• What is needed
Reproduce the listing below exactly, from its first line down to and including the line with "Task: Click the 330 (13'') d3 cell".

• Records provided
◇ ◇ ◇ ◇ ◇

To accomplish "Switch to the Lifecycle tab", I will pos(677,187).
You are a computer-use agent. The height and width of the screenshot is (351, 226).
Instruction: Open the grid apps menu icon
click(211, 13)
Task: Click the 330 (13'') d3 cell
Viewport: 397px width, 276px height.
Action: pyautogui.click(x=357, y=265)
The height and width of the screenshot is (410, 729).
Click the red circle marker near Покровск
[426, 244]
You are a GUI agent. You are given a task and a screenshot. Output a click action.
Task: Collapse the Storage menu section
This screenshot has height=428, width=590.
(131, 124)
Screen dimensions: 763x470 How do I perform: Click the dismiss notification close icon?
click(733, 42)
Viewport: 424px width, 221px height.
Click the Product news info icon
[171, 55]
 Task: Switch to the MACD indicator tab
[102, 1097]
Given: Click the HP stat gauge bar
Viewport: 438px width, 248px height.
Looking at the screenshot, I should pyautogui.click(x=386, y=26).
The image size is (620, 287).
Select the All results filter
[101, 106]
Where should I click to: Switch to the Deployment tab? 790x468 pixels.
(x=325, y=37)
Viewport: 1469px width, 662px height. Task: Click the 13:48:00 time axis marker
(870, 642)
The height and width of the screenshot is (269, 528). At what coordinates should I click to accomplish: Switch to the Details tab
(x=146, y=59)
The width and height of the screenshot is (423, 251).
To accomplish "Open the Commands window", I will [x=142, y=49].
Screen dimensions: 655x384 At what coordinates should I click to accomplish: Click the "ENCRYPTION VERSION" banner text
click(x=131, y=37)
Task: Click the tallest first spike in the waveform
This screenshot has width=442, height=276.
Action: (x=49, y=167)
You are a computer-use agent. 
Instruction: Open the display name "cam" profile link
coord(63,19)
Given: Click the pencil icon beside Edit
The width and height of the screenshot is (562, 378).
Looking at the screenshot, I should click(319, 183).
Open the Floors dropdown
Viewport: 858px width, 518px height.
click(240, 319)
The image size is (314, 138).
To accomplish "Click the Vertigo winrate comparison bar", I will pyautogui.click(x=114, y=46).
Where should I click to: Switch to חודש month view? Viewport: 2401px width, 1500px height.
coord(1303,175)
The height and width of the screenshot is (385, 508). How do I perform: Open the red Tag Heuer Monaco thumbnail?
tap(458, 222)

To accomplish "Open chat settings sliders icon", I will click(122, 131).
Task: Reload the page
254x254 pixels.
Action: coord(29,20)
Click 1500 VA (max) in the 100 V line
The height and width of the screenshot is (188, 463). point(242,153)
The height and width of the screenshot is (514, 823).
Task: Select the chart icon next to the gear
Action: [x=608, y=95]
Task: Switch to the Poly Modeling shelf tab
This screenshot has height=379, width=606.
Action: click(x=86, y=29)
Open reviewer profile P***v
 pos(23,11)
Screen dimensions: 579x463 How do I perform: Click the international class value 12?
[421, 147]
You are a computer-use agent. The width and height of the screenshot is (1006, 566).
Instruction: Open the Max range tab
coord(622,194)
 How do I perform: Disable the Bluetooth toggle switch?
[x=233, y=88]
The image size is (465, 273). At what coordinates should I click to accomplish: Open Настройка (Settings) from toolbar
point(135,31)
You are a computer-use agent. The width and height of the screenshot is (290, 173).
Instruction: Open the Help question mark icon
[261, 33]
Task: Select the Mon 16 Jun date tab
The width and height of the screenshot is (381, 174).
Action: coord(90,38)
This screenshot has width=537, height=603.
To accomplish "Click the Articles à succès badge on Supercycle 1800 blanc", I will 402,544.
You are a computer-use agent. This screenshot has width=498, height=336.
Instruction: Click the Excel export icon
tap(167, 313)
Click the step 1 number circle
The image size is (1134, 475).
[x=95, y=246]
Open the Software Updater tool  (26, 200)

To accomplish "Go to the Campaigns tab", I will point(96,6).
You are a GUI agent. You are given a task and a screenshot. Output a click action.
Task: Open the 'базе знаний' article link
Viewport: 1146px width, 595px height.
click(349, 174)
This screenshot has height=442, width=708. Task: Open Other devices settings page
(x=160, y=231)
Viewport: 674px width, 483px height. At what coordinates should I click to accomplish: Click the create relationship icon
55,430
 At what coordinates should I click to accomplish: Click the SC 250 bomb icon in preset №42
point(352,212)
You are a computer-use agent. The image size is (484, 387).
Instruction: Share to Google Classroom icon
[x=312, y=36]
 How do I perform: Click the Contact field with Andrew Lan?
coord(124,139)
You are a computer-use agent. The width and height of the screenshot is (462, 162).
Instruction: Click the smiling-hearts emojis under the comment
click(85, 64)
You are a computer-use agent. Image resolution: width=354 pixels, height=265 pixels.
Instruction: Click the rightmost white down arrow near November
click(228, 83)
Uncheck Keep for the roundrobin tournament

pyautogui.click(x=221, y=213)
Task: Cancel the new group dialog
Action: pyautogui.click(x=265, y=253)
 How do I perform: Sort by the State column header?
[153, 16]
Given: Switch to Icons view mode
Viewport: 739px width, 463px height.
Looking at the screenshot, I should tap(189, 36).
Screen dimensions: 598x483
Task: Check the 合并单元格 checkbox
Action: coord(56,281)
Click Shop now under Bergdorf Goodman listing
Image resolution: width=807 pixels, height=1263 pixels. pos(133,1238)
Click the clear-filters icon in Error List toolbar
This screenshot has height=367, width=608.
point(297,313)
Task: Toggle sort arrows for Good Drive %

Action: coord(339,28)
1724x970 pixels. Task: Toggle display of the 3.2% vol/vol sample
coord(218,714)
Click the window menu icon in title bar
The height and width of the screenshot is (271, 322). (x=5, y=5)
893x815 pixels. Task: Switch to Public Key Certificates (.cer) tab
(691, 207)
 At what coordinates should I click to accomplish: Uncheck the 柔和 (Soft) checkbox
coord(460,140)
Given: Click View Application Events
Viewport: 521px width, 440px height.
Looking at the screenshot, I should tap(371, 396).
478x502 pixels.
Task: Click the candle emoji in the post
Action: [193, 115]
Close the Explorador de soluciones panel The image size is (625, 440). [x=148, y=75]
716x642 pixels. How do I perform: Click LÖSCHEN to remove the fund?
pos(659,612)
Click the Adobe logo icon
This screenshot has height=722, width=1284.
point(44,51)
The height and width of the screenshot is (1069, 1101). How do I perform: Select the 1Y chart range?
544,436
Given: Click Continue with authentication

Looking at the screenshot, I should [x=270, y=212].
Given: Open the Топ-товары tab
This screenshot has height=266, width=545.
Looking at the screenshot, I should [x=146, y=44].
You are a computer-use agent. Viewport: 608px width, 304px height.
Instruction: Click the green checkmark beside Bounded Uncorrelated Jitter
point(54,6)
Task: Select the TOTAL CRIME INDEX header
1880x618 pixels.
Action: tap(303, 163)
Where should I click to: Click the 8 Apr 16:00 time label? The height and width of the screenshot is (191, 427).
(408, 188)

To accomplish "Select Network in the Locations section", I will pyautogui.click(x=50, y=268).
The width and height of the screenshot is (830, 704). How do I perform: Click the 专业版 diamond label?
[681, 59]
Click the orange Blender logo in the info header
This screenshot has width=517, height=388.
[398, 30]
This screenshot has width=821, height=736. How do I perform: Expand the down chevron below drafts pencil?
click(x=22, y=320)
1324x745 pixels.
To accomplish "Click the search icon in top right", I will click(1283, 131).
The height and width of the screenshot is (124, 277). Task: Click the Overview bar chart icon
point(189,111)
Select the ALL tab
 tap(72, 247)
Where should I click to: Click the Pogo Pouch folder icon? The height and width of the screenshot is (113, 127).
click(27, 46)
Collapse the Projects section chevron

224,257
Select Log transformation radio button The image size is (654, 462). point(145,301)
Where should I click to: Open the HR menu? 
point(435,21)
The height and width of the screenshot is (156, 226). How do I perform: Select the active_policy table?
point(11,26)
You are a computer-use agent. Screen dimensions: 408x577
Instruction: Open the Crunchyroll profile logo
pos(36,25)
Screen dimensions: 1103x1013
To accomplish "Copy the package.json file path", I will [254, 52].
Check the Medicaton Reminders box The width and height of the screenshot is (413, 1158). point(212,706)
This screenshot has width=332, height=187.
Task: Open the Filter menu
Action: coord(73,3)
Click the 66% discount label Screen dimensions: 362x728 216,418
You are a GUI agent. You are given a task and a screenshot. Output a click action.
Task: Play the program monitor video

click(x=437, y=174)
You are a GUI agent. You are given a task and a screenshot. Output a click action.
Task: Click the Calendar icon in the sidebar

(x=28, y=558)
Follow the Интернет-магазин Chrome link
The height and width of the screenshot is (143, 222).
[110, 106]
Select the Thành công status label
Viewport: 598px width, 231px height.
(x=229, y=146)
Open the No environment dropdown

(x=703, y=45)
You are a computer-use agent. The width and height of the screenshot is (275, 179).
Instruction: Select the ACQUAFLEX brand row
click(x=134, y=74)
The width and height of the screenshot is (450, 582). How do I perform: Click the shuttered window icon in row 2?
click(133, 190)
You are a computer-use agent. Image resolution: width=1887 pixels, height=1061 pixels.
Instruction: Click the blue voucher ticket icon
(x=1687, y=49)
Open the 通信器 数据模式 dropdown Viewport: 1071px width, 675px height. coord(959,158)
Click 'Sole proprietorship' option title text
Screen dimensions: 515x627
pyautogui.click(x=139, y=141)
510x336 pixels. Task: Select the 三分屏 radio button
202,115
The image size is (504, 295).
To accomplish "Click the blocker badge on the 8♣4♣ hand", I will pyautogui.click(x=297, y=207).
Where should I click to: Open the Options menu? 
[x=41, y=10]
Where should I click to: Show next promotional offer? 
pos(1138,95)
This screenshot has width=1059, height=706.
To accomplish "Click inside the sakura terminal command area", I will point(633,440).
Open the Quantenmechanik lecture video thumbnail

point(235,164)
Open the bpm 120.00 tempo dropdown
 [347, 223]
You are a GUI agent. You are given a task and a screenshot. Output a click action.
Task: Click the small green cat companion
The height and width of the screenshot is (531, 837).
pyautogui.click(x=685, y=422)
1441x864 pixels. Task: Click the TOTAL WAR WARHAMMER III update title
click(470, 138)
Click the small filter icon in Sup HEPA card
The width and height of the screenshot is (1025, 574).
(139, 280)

◇ ◇ ◇ ◇ ◇

• Output of the exercise
To accomplish "Switch to the Lifecycle tab", I will pos(677,187).
You are a computer-use agent. The height and width of the screenshot is (351, 226).
Instruction: Open the grid apps menu icon
click(211, 13)
Task: Click the 330 (13'') d3 cell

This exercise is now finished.